Enquanto se vê o avanço, mesmo que deveras tardio, da compreensão das liberdades de gênero, do reconhecimento das posições machistas nos mais diferentes campos, e das posições racistas entranhadas em todas as esferas sociais, a pessoa com deficiência tem sido ligeiramente deixada de lado no debate de um novo mundo.
Aceitam-se com pouco protesto o desvirtuar da real condição dos autistas para uma suposta condição de anjos indefesos com potenciais de gênios dignos de séries na TV ou o aparecimento de pessoas com deficiência na mídia em situações que guardem relação apenas com a assistência social.
Também é preciso acionar os alertas contemporâneos das injustiças sociais sobre o modo de representar, apresentar, retratar e se portar diante um ser atípico em suas formas de andar, falar, ver, sentir e estar presente.
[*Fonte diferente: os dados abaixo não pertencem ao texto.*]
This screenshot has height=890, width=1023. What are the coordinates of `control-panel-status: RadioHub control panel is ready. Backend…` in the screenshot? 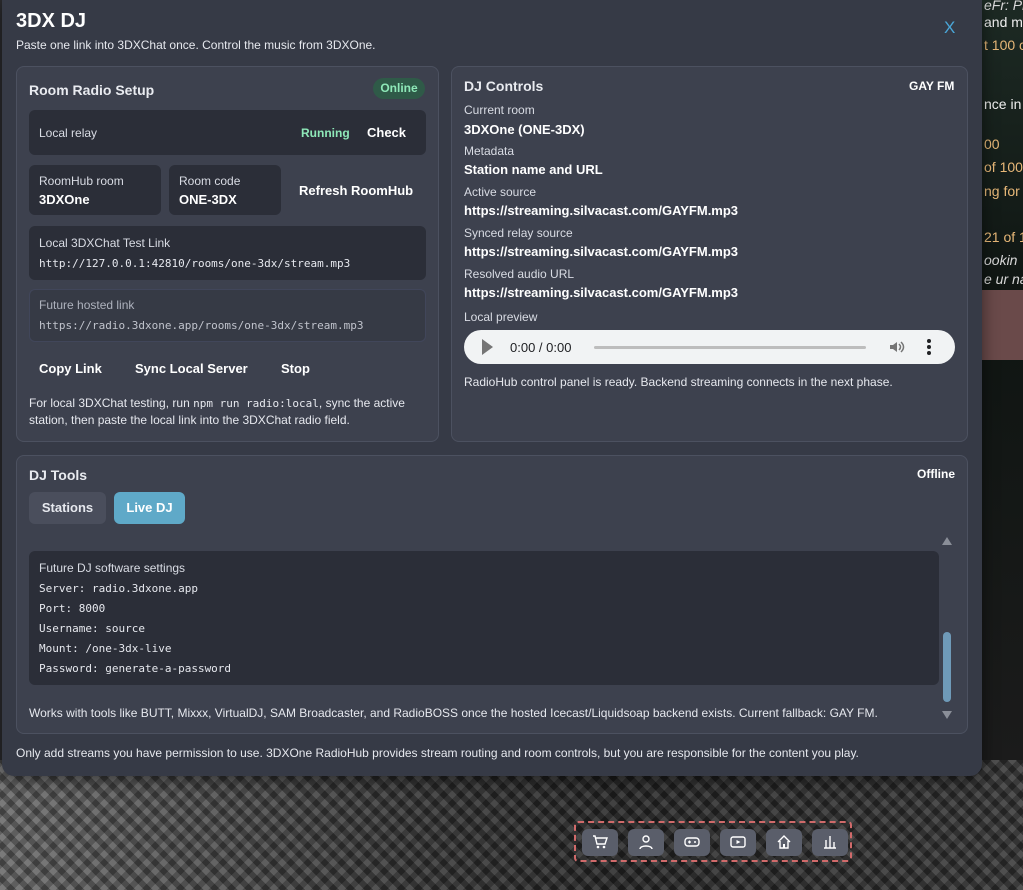 It's located at (678, 382).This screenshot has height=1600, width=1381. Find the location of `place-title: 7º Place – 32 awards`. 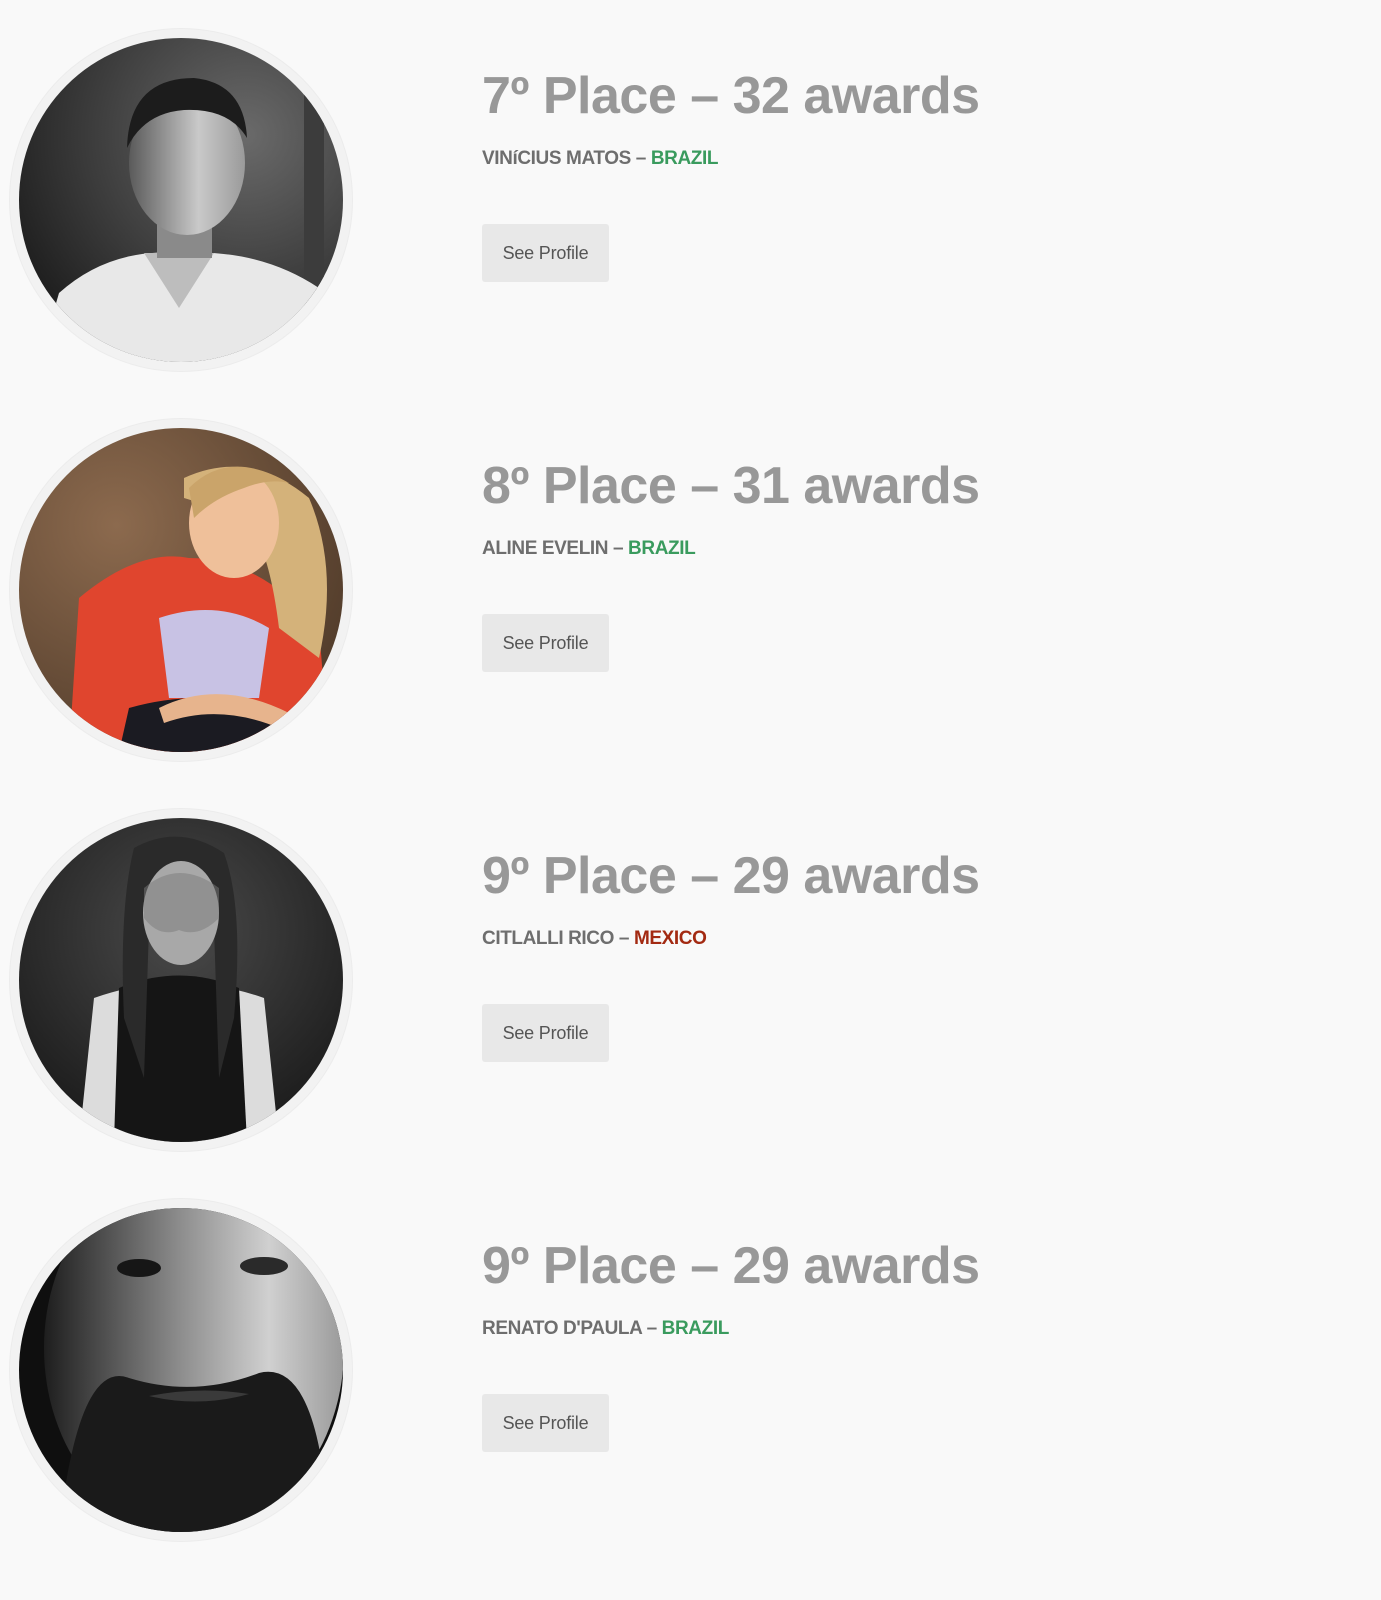

place-title: 7º Place – 32 awards is located at coordinates (731, 96).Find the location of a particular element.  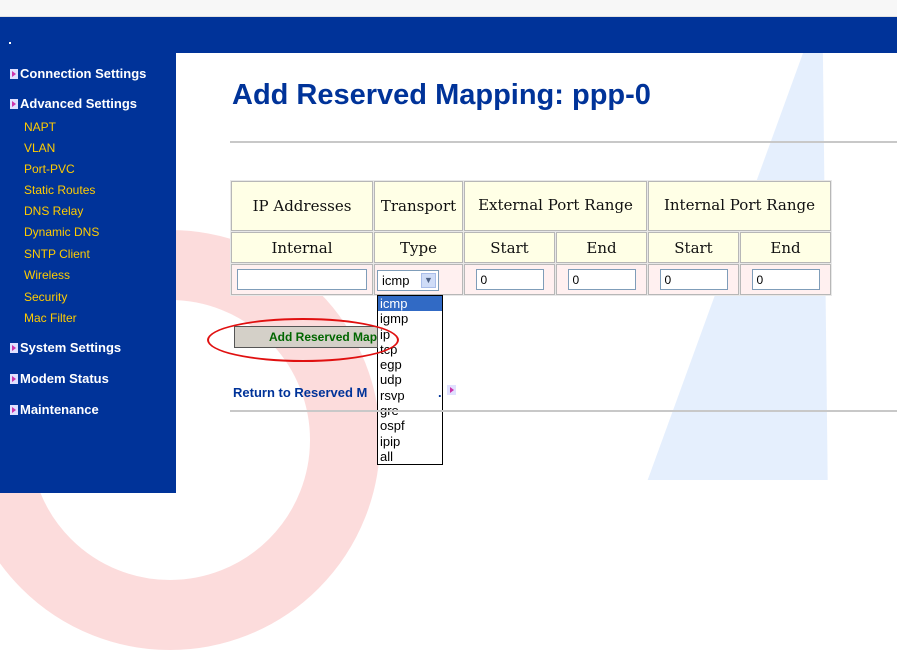

option-ipip: ipip is located at coordinates (410, 442).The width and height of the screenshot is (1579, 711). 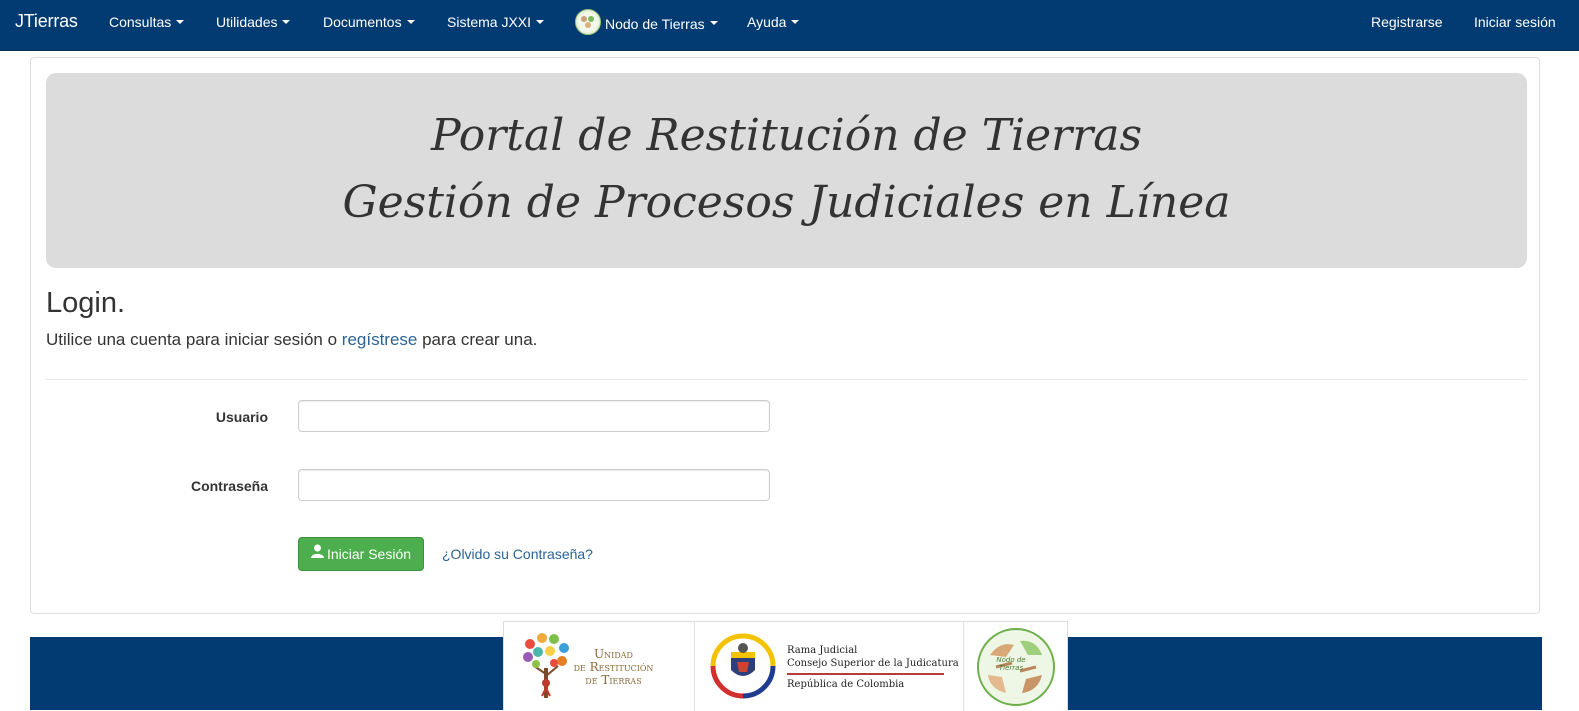 I want to click on menu-label: Sistema JXXI, so click(x=490, y=22).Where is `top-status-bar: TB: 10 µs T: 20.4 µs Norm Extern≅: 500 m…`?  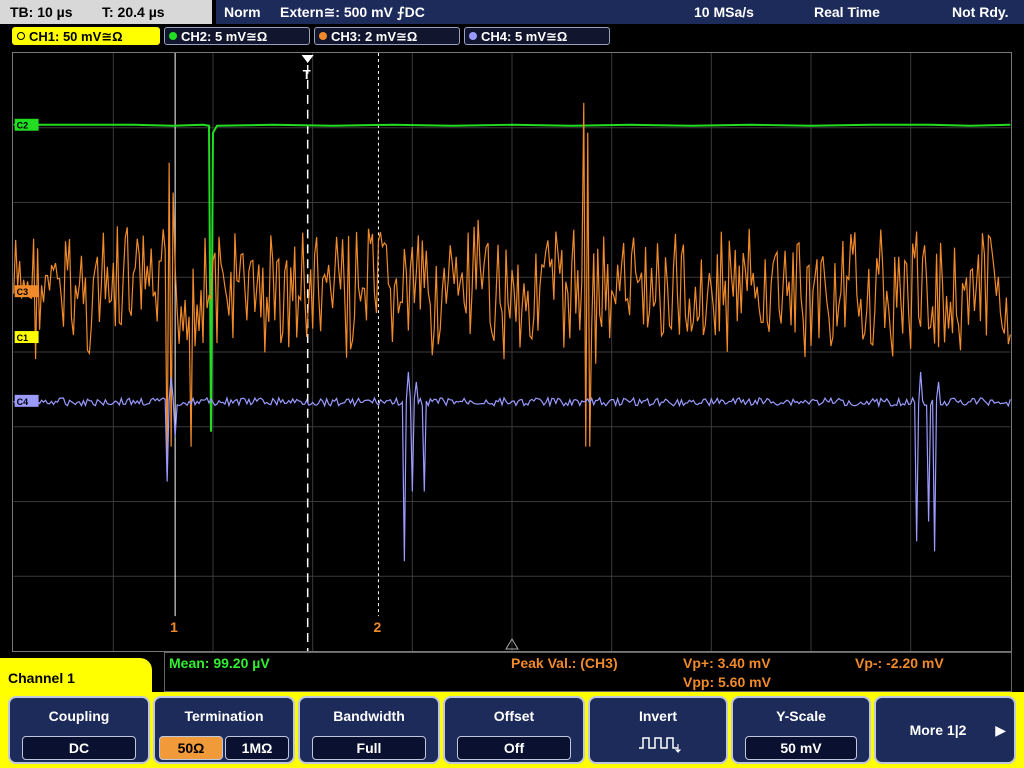
top-status-bar: TB: 10 µs T: 20.4 µs Norm Extern≅: 500 m… is located at coordinates (512, 13).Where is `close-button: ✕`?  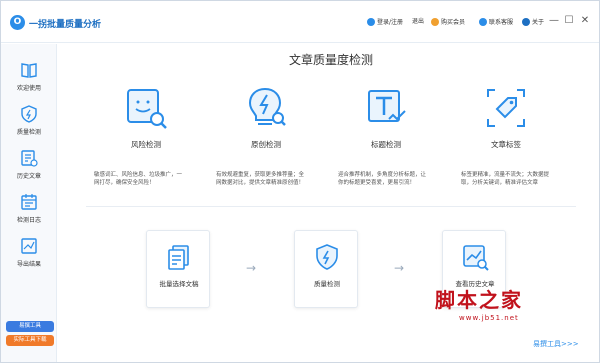 close-button: ✕ is located at coordinates (585, 21).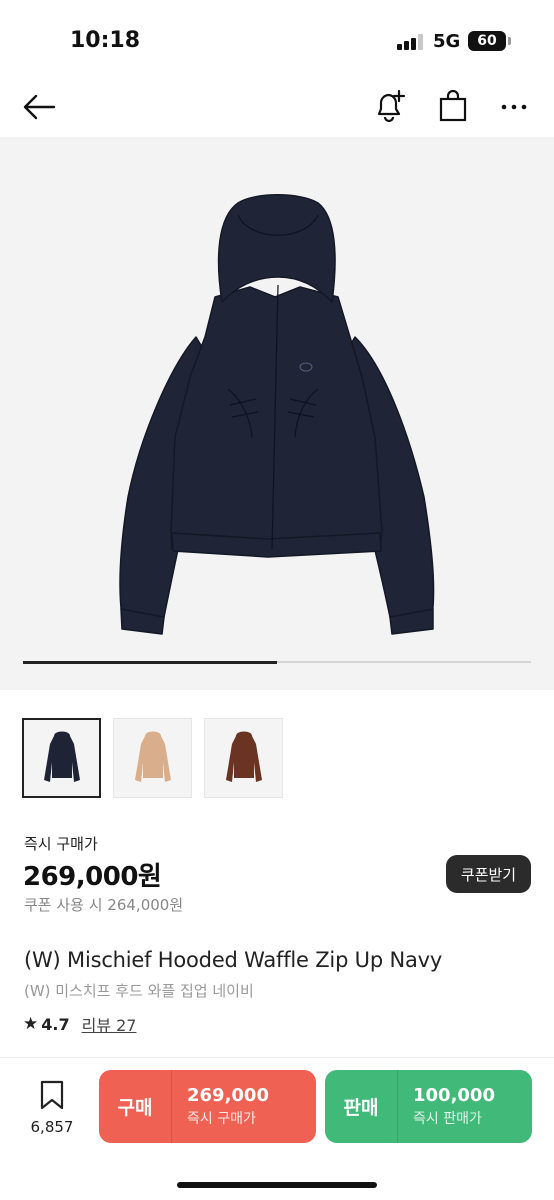 This screenshot has width=554, height=1200. I want to click on thumbnail-brown, so click(244, 758).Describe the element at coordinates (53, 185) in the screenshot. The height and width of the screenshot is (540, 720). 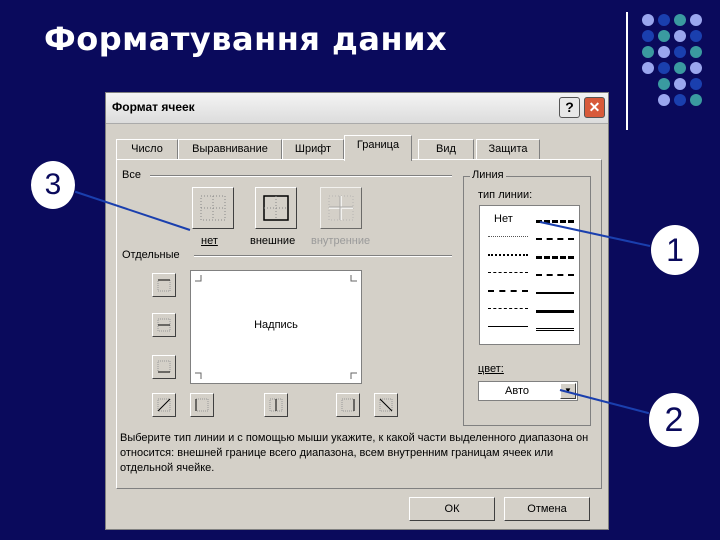
I see `callout-3: 3` at that location.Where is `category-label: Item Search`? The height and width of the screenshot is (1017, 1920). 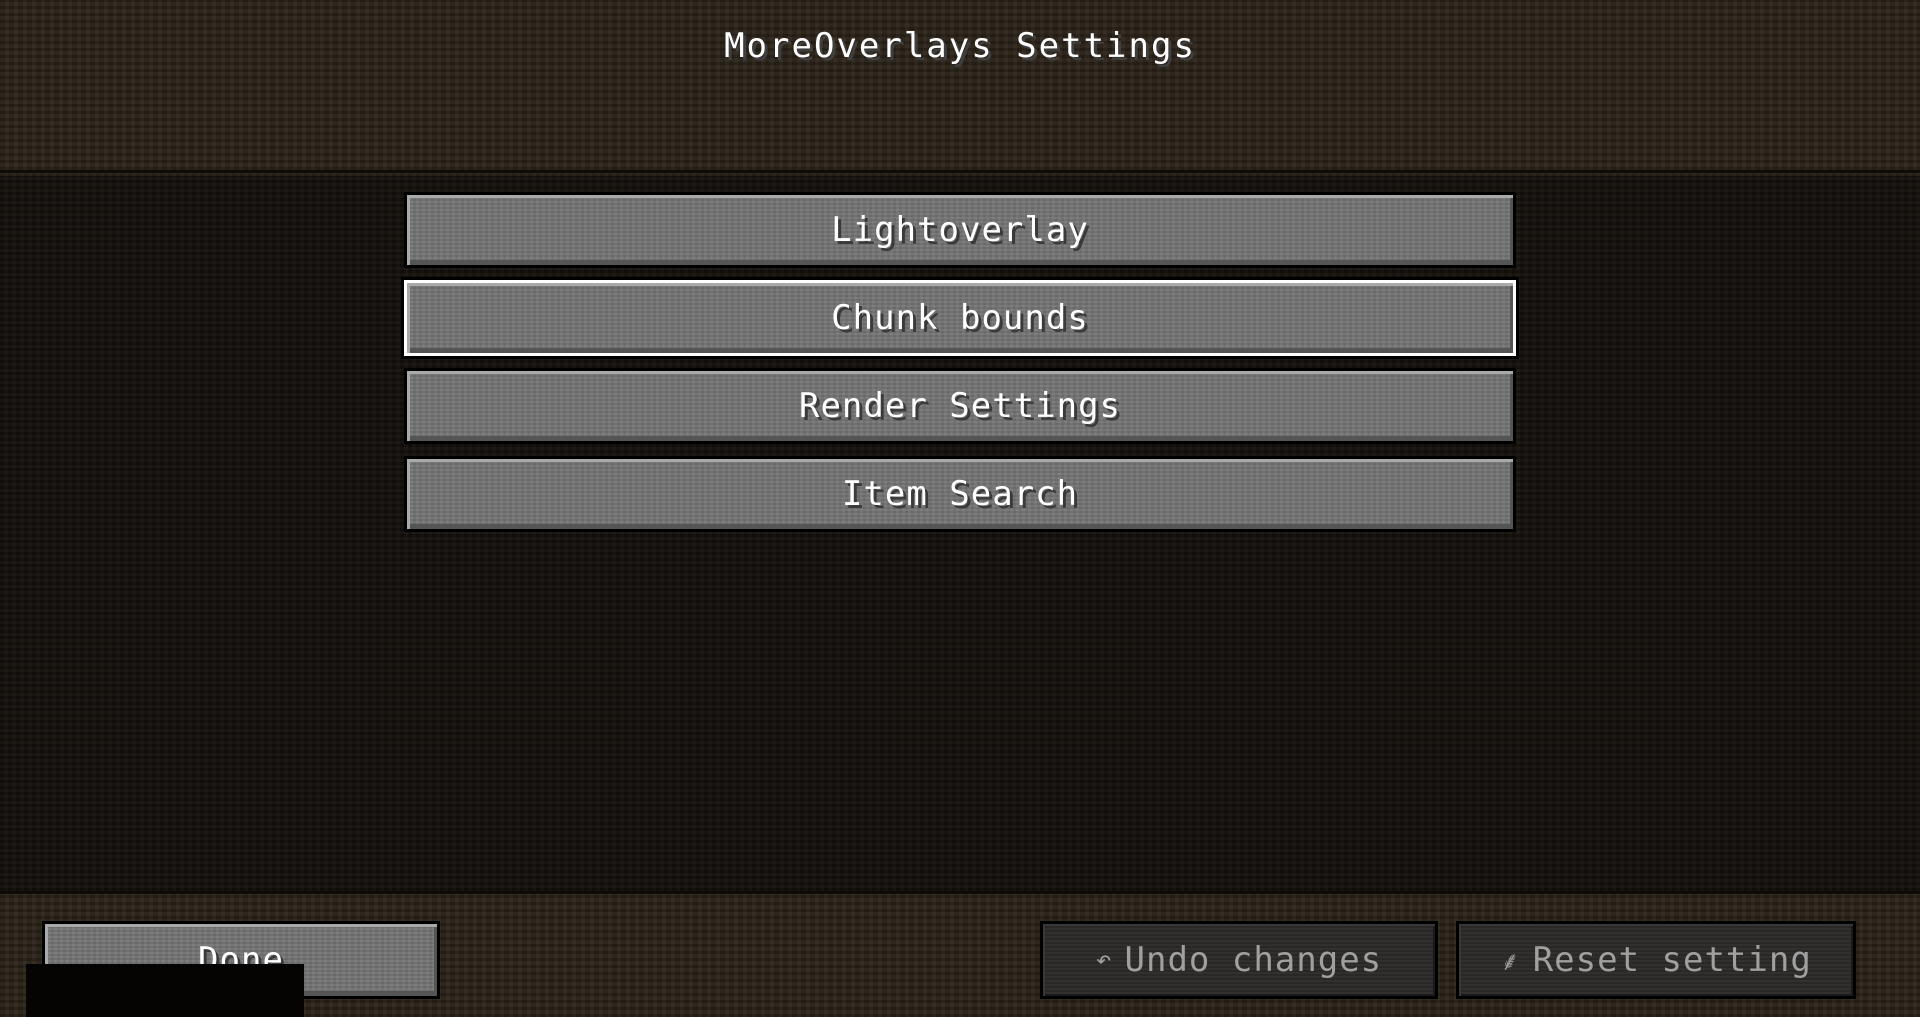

Em uma cadeira de rodas fui à escola, caí na rua, levei fora, fumei maconha, fui tragado pela discriminação, fui beijado de amor, empurrado por qualquer um, deixado para trás por vários, passei no vestibular, escrevi textos lido por milhares, fui carregado e rasgado por centenas, levei compras no colo, levei namorada no colo, levo minha filha no colo, levo a vida, a vida me leva. Tudo em paz, tudo certo.
Também seria tranquilo ir à ONU, ser presidente ou botar fogo na Amazônia.
Qualquer vulnerabilidade minha —e de uma porção de outras gentes— não é necessariamente fruto de um acessório, mas, sim, de meu caráter e do confronto de minha imagem, de meu jeito com o ambiente, com o outro, com o meio que exclui ou inclui.